#### ENTRIES PROVIDED
----------

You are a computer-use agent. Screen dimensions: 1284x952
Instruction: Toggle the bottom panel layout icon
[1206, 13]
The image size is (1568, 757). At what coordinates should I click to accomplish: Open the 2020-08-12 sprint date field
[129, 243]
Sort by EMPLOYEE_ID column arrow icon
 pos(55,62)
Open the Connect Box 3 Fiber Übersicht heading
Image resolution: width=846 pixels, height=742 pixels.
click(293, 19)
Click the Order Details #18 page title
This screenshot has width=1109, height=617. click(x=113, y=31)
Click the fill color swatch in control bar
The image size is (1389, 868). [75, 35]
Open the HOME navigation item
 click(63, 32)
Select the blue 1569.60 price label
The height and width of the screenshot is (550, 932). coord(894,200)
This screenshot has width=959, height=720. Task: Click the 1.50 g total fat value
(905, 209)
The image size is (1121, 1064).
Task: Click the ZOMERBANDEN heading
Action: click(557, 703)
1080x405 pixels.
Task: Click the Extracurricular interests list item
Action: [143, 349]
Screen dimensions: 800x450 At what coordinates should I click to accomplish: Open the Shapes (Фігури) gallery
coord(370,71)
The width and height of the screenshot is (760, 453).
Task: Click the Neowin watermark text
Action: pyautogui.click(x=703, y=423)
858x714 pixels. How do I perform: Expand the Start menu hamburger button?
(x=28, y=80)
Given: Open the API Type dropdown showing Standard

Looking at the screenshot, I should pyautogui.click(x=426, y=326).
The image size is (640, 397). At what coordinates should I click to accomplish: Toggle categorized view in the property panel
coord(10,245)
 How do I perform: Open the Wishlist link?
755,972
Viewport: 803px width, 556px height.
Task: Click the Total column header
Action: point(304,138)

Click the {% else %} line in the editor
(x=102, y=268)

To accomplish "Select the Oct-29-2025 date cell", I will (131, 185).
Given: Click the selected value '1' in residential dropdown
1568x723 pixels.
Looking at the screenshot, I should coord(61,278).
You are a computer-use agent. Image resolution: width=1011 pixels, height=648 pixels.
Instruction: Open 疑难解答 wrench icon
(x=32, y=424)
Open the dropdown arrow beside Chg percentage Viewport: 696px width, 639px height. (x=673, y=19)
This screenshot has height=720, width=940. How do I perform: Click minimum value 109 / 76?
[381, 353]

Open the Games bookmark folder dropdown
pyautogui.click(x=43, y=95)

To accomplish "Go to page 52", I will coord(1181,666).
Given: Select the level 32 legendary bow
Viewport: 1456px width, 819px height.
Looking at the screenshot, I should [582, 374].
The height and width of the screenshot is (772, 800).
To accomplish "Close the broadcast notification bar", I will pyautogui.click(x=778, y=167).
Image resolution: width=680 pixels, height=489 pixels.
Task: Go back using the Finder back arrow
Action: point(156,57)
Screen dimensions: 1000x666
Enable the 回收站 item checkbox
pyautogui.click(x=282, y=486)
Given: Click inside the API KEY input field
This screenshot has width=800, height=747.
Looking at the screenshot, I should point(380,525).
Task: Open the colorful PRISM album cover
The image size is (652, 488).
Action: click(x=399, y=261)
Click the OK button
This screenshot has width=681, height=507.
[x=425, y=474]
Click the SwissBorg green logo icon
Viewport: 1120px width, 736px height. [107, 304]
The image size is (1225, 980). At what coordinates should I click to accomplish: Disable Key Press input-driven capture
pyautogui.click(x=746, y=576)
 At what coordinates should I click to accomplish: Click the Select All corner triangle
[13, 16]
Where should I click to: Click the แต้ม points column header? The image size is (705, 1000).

----------

#### EXERCISE DETAILS
Reproduce all of the material above, substituting "drop-down" for every occurrence of "dropdown" and leaving everything else unchanged.

#### SOLUTION
You are a computer-use agent. Screen dimensions: 1284x952
Instruction: Toggle the bottom panel layout icon
[1206, 13]
The image size is (1568, 757). At what coordinates should I click to accomplish: Open the 2020-08-12 sprint date field
[129, 243]
Sort by EMPLOYEE_ID column arrow icon
 pos(55,62)
Open the Connect Box 3 Fiber Übersicht heading
Image resolution: width=846 pixels, height=742 pixels.
click(293, 19)
Click the Order Details #18 page title
This screenshot has width=1109, height=617. click(x=113, y=31)
Click the fill color swatch in control bar
The image size is (1389, 868). [75, 35]
Open the HOME navigation item
 click(63, 32)
Select the blue 1569.60 price label
The height and width of the screenshot is (550, 932). coord(894,200)
This screenshot has width=959, height=720. Task: Click the 1.50 g total fat value
(905, 209)
The image size is (1121, 1064).
Task: Click the ZOMERBANDEN heading
Action: click(557, 703)
1080x405 pixels.
Task: Click the Extracurricular interests list item
Action: [143, 349]
Screen dimensions: 800x450 At what coordinates should I click to accomplish: Open the Shapes (Фігури) gallery
coord(370,71)
The width and height of the screenshot is (760, 453).
Task: Click the Neowin watermark text
Action: pyautogui.click(x=703, y=423)
858x714 pixels. How do I perform: Expand the Start menu hamburger button?
(x=28, y=80)
Given: Open the API Type drop-down showing Standard

Looking at the screenshot, I should pyautogui.click(x=426, y=326).
The image size is (640, 397). At what coordinates should I click to accomplish: Toggle categorized view in the property panel
coord(10,245)
 How do I perform: Open the Wishlist link?
755,972
Viewport: 803px width, 556px height.
Task: Click the Total column header
Action: point(304,138)

Click the {% else %} line in the editor
(x=102, y=268)

To accomplish "Select the Oct-29-2025 date cell", I will (131, 185).
Given: Click the selected value '1' in residential drop-down
1568x723 pixels.
Looking at the screenshot, I should coord(61,278).
You are a computer-use agent. Image resolution: width=1011 pixels, height=648 pixels.
Instruction: Open 疑难解答 wrench icon
(x=32, y=424)
Open the drop-down arrow beside Chg percentage Viewport: 696px width, 639px height. (x=673, y=19)
This screenshot has height=720, width=940. How do I perform: Click minimum value 109 / 76?
[381, 353]

Open the Games bookmark folder drop-down
pyautogui.click(x=43, y=95)

To accomplish "Go to page 52", I will coord(1181,666).
Given: Select the level 32 legendary bow
Viewport: 1456px width, 819px height.
Looking at the screenshot, I should [582, 374].
The height and width of the screenshot is (772, 800).
To accomplish "Close the broadcast notification bar", I will pyautogui.click(x=778, y=167).
Image resolution: width=680 pixels, height=489 pixels.
Task: Go back using the Finder back arrow
Action: point(156,57)
Screen dimensions: 1000x666
Enable the 回收站 item checkbox
pyautogui.click(x=282, y=486)
Given: Click inside the API KEY input field
This screenshot has width=800, height=747.
Looking at the screenshot, I should point(380,525).
Task: Open the colorful PRISM album cover
The image size is (652, 488).
Action: click(x=399, y=261)
Click the OK button
This screenshot has width=681, height=507.
[x=425, y=474]
Click the SwissBorg green logo icon
Viewport: 1120px width, 736px height. [107, 304]
The image size is (1225, 980). At what coordinates should I click to accomplish: Disable Key Press input-driven capture
pyautogui.click(x=746, y=576)
 At what coordinates should I click to accomplish: Click the Select All corner triangle
[13, 16]
Where should I click to: Click the แต้ม points column header? The image size is (705, 1000).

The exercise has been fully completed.